WHAT TO PRODUCE
With pictures left out, output exactly the lines from the line holding "You are a GUI" through the end of the data, both included.

EXERCISE MATERIAL

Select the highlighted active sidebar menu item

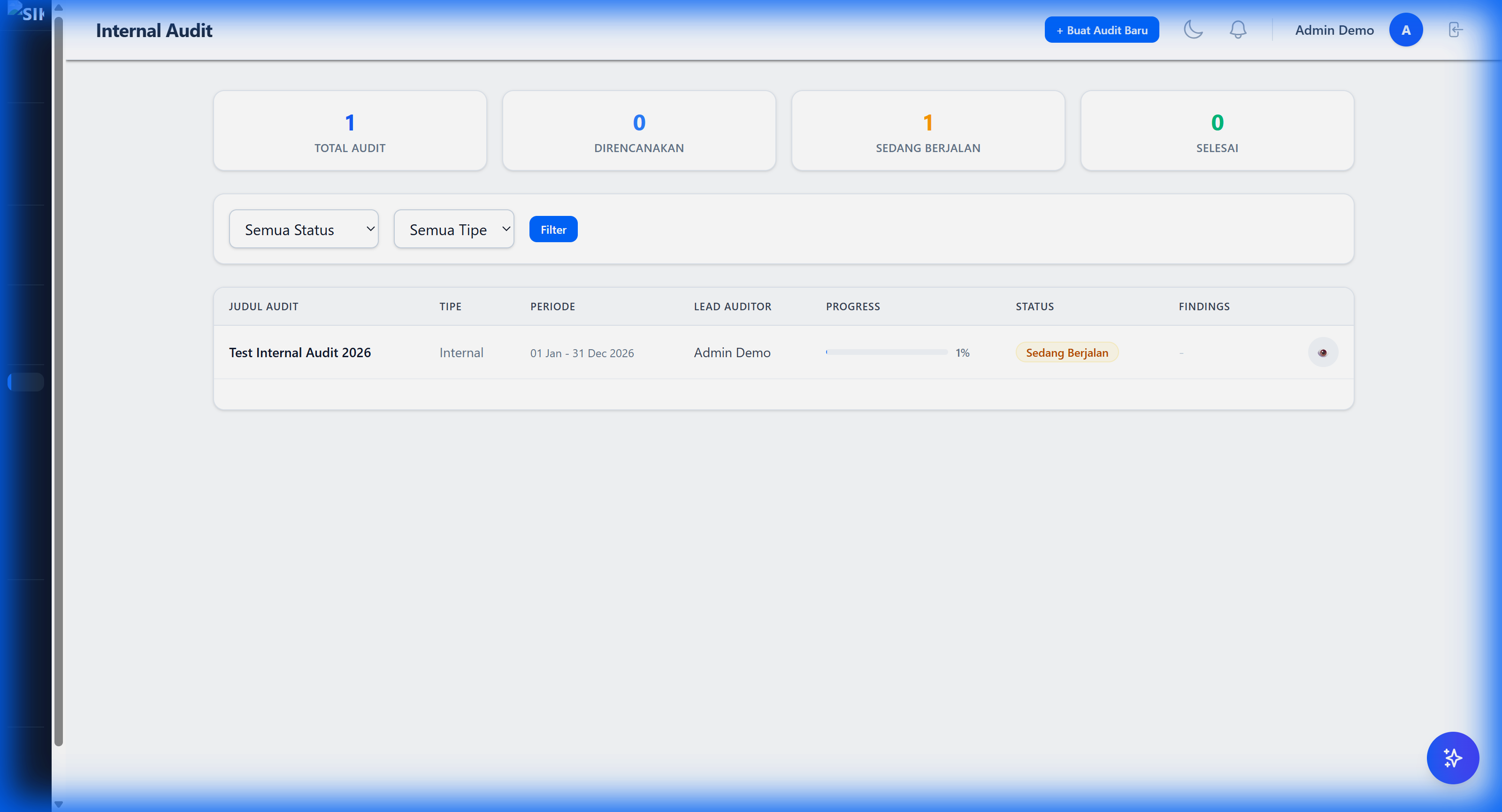coord(26,382)
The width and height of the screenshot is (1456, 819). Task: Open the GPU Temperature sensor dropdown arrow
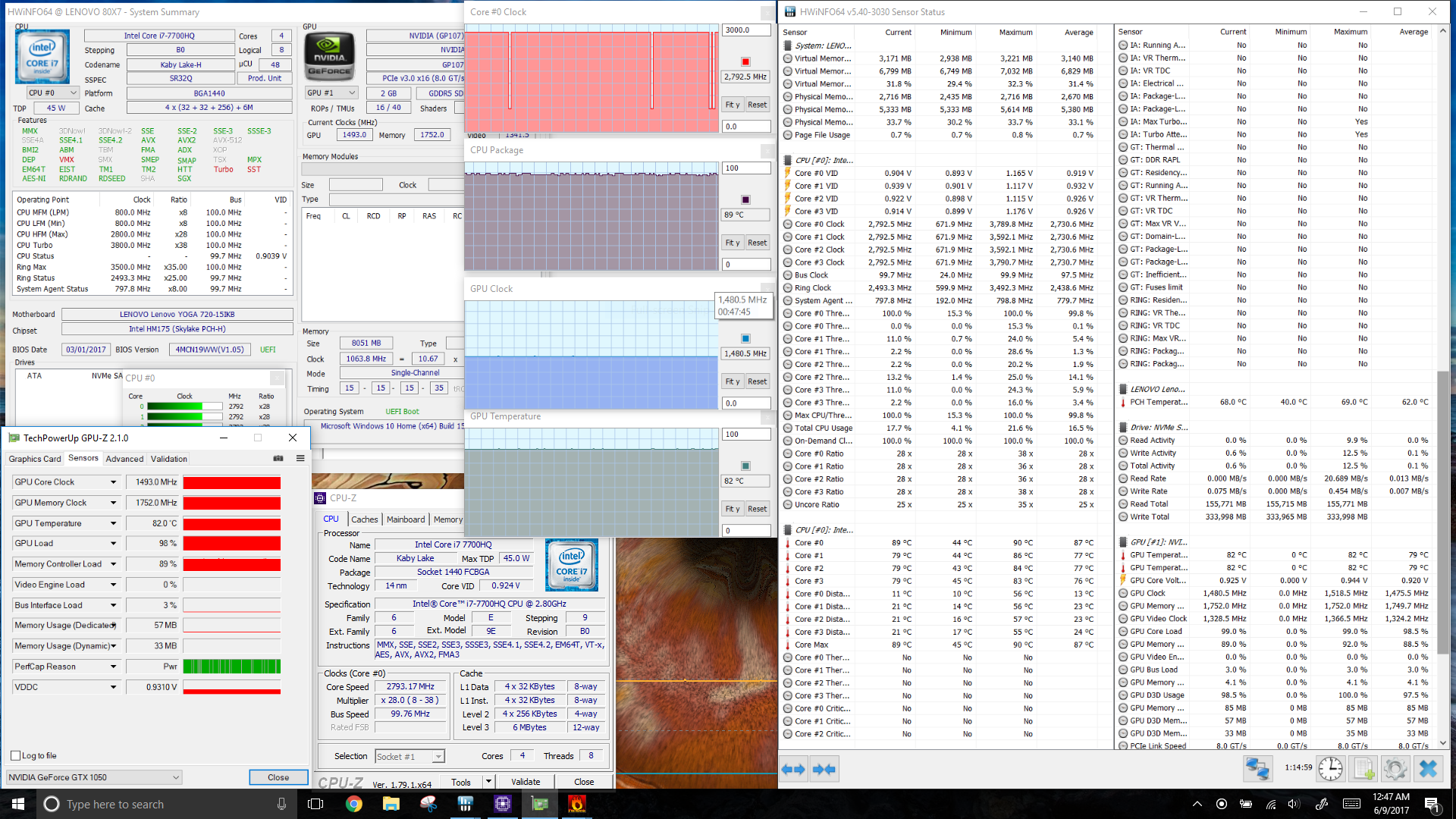click(x=114, y=523)
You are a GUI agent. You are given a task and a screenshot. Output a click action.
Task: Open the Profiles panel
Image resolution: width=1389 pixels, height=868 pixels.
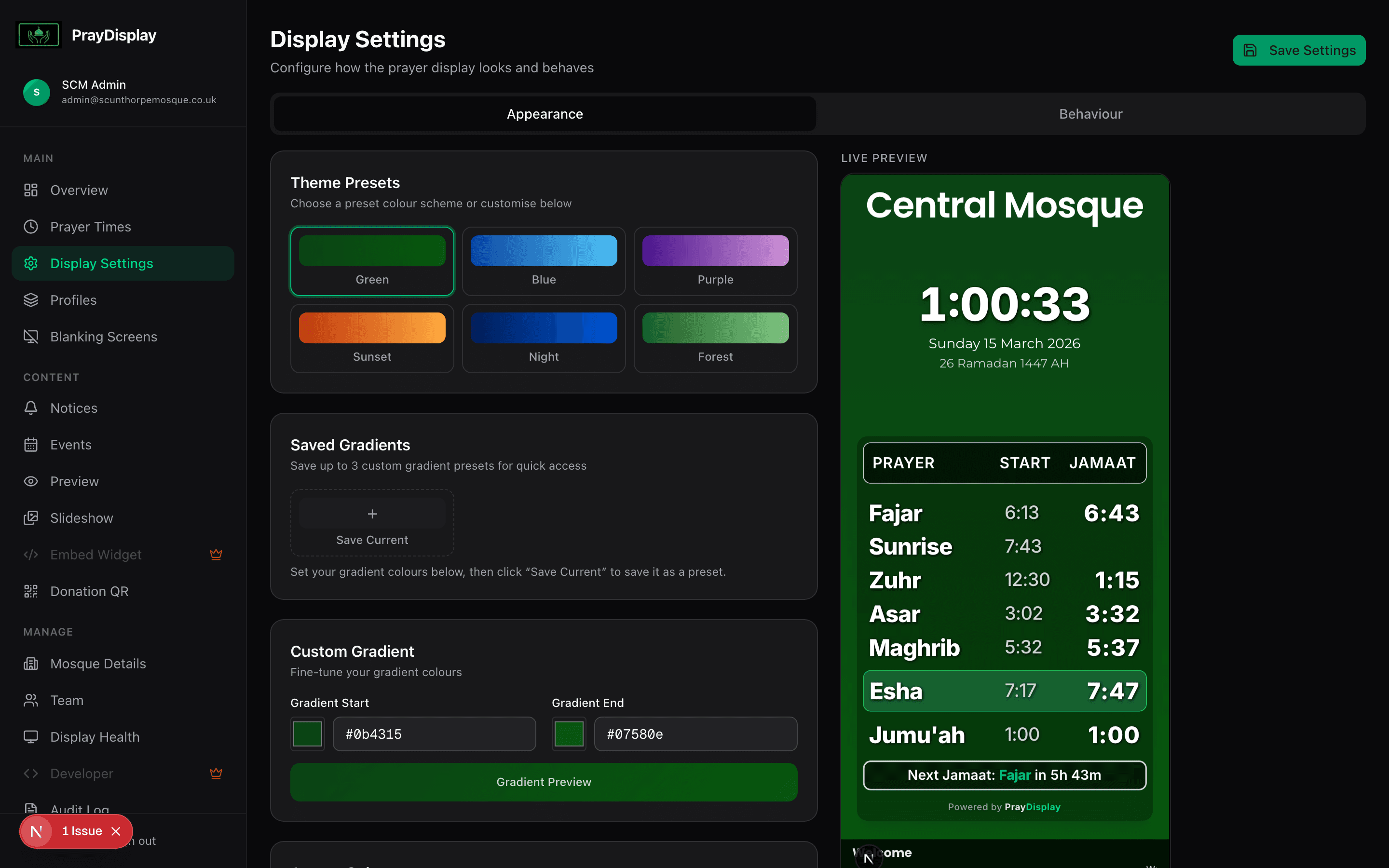click(x=73, y=299)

ANSWER SPACE
You are a GUI agent. You are given a task and a screenshot. Output a click action.
Task: Open the Profiles panel
Image resolution: width=1389 pixels, height=868 pixels.
click(x=73, y=299)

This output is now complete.